There's a cost for processing the data that produced the invoices (software, servers, data connections, labor). Then a cost for someone to print it (labor, printing machine costs, paper), then a cost for someone else to put it in the envelope (envelope costs, plus more machine costs, plus the postage), probably a QC person to check it, fuel to truck that mail to the Post Office, and then it finally gets in the mail.
All of the costs to process, print, finish, and mail are higher if the collection agency does that themselves, and lower if they outsource it to a mailing company. I work for such a company.
The postage is probably about half the total cost of producing these statements.
And of course, ALL of this is more than the past due balance.

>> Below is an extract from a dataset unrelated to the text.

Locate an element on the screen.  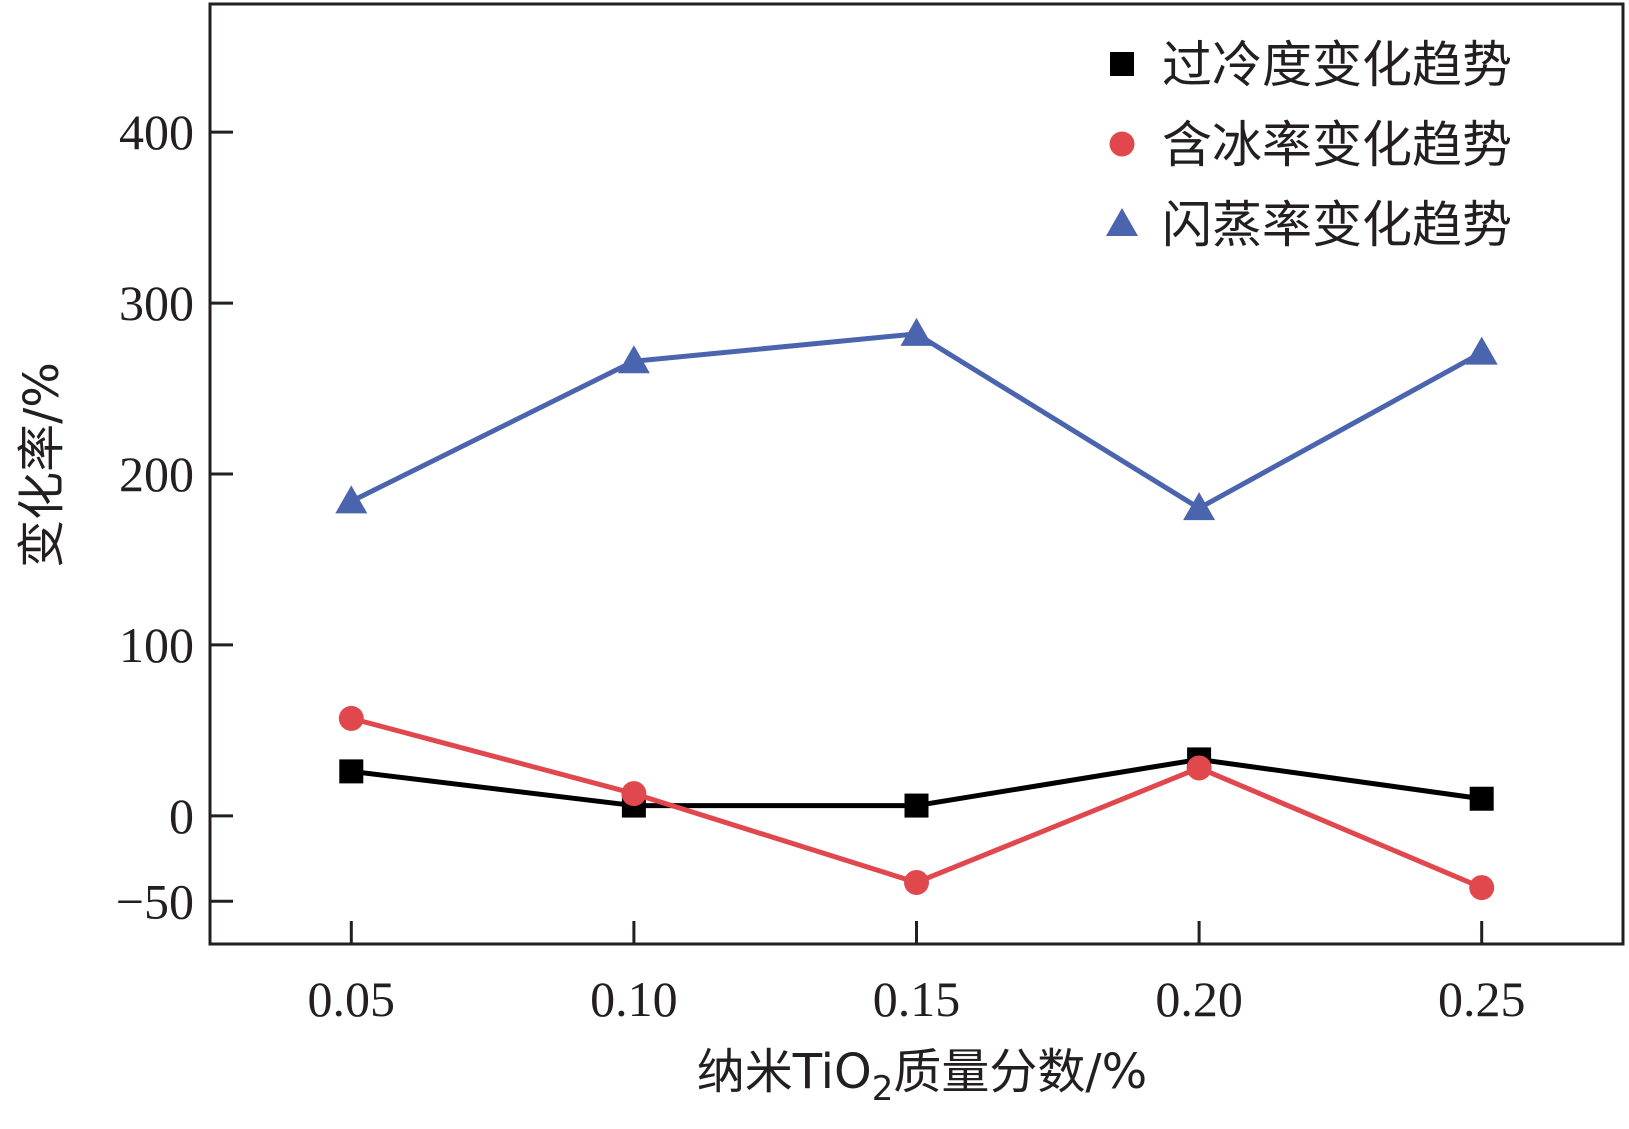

Insane that they sent four of them. Smart billers filter their data to remove stupid balances like this. They've probably spent a total of $3.00 to collect 4 cents, for which they paid effectively nothing to the original Doctor office. What a waste.
Several years ago I had a store credit card on it that somehow ended up with a credit of $0.01 on it. for two tears, once a month they sent me a statement alerting me that I had a $0.01 credit on the card. The store was ultimately bought and merged into what now is Macy's and they finally figured out that I no longer needed a statement every month telling me that they owed me a penny.
@aaron8301: There's no extra cost for processing Postal money orders.
The payments would go to a lockbox service (probably not the collection agency) who does nothing but process payments for clients. Probably a dozen different kinds of payments. It's highly efficient and makes no large difference to them if it's Postal money order or a check.
Now, a non-Postal money order -the oddball kind sold by gas stations or grocery stores- CAN be a pain to cash. Nobody will take them.
I once received a collection letter from my old Bloomingdale's charge account. I saved this letter because of it's absurdity.
"We notice that your account has become past due in the amount of $0.00, and is now zero days late."
with the obligatory words at the bottom, "This is an attempt to collect a debt, any information obtained will be used for that purpose"
Just how do you collect $0.00
@MostlyHarmless: I think that second idea would eventually sow the seeds of confusion for your customer and your Accounts Receivable/collections department.
I don't any receivables manager who would do this. Letting your customer go on invoice you intend to collect on, no matter how small, is a sloppy collections practice. I think you decide if you're going to collect on it (and continue to notify the customer) or write it off and be done with it.
@P_Smith: This is especially fun when they use a "postage paid" envelope, because the receiver gets charged for the extra weight.




















I once asked a debt collector if they could stop sending me notices about the debt I owe and take the amount they would be spending on stamps and paper and apply THAT towards my balance, as at the time, it was the only way they could get any money from me. They weren't amused.